> **Aim of the task**
Only one stretch of the material below is wanted: everything from the line containing "Where should I click to: Select" down to the line containing "Viewport: 1238px width, 933px height.", both ends included. Repeat it exactly and skip the pictures.

[Opening Data for analysis section]

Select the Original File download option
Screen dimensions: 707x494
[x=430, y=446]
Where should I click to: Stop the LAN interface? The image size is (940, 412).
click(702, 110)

[Closing Data for analysis section]
[Opening Data for analysis section]

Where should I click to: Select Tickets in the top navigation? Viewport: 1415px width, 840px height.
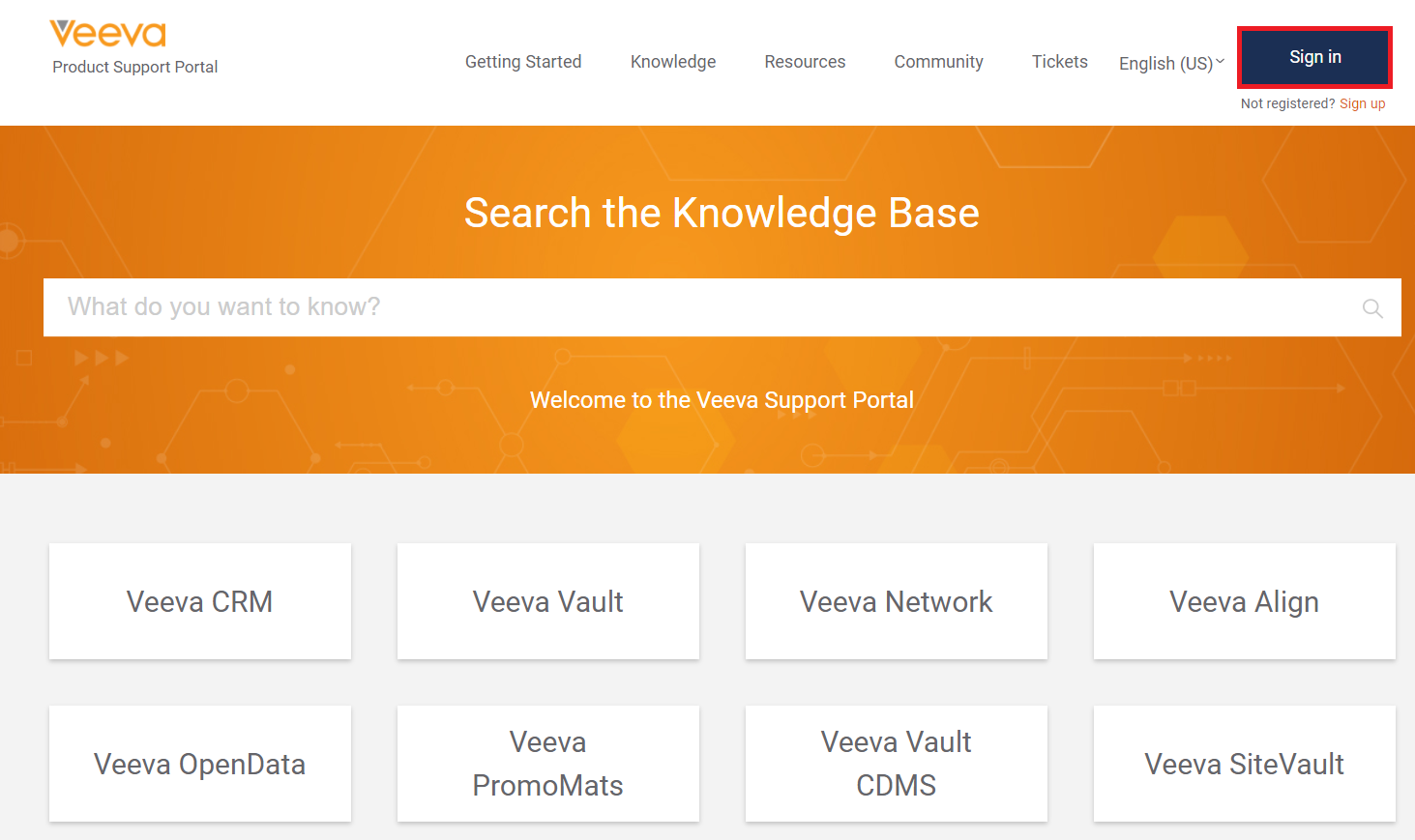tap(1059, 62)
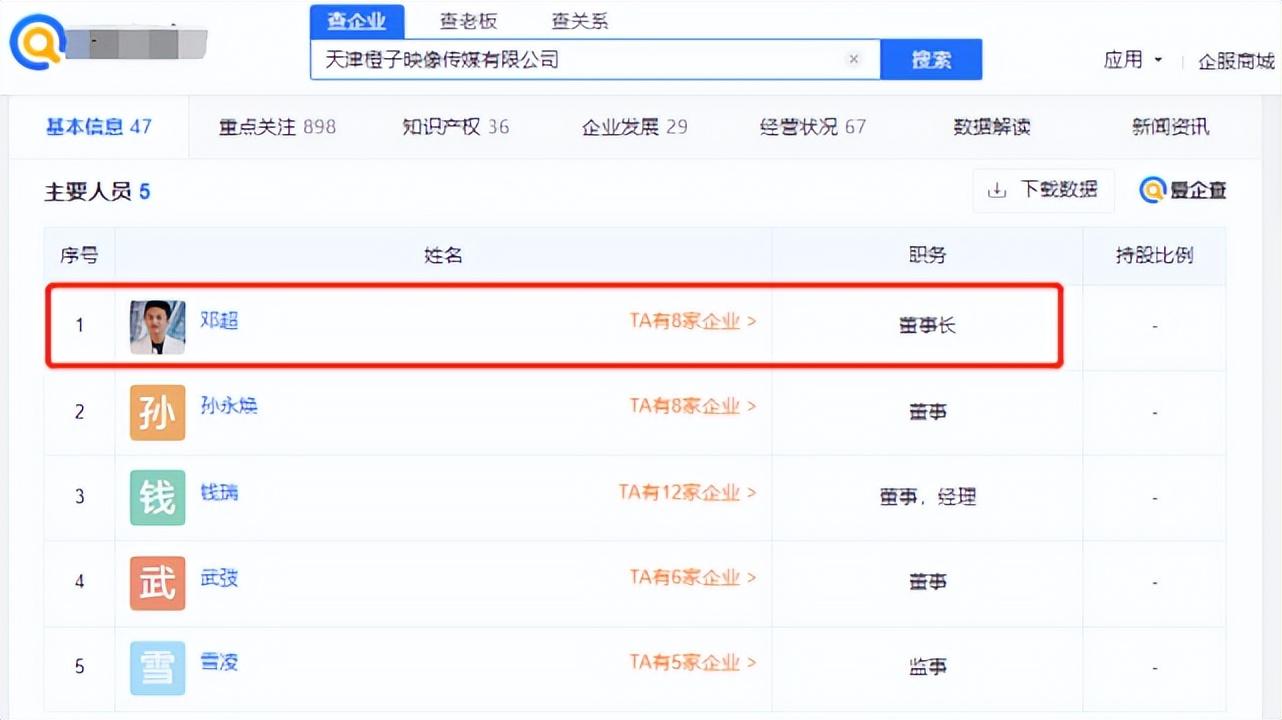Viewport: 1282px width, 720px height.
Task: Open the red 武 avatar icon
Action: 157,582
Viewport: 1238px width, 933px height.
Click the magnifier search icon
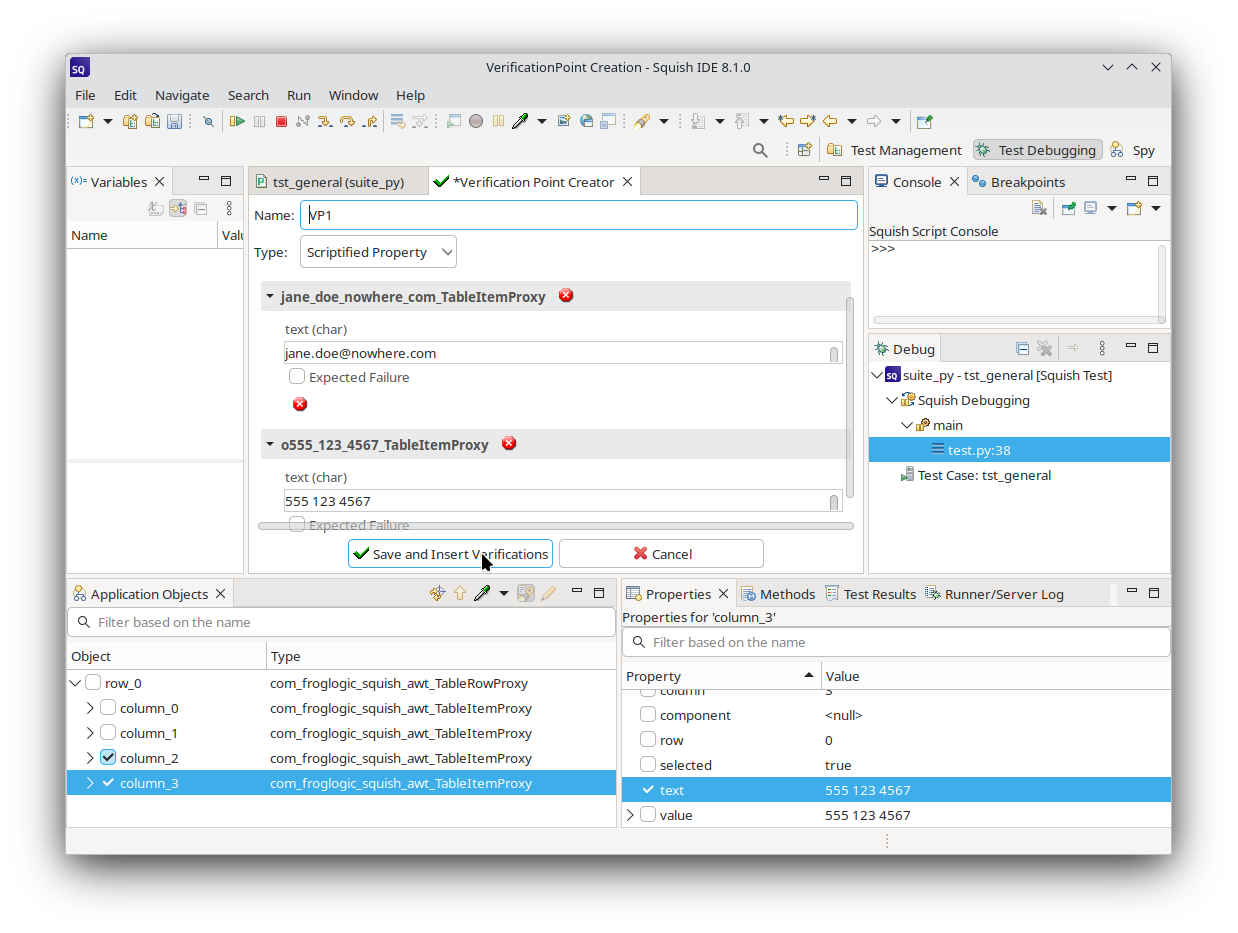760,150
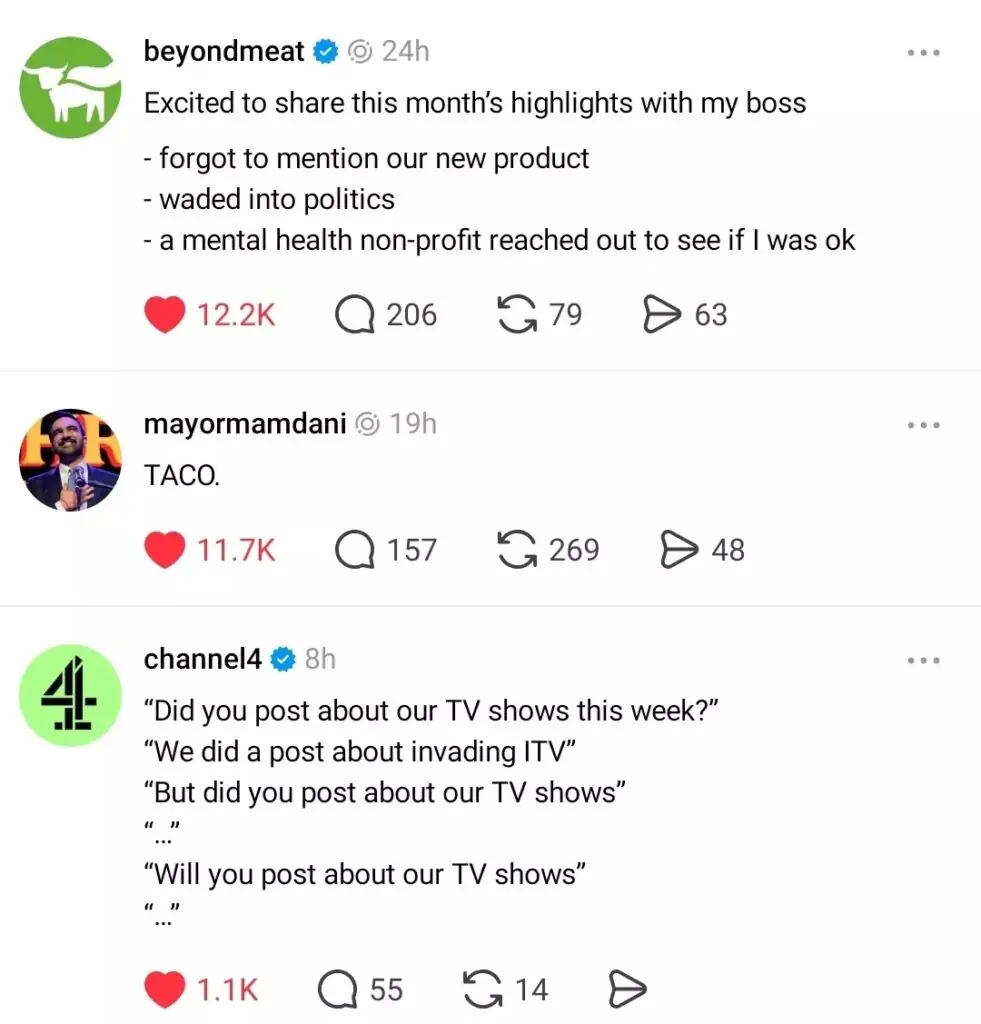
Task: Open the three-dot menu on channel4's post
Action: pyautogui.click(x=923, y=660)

[Closing Data for analysis section]

> **Completed exercise**
Where should I click to: Select Tickets in the top navigation? Viewport: 1415px width, 840px height.
tap(1059, 62)
Viewport: 1282px width, 720px height.
Task: Open the red 武 avatar icon
Action: 157,582
Viewport: 1238px width, 933px height.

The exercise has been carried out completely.